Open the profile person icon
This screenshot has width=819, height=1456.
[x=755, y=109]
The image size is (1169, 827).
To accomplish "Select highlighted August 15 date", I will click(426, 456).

──────

Find each line in the data above that contains the string "click", and copy those lines out in full.

To accomplish "Select highlighted August 15 date", I will click(426, 456).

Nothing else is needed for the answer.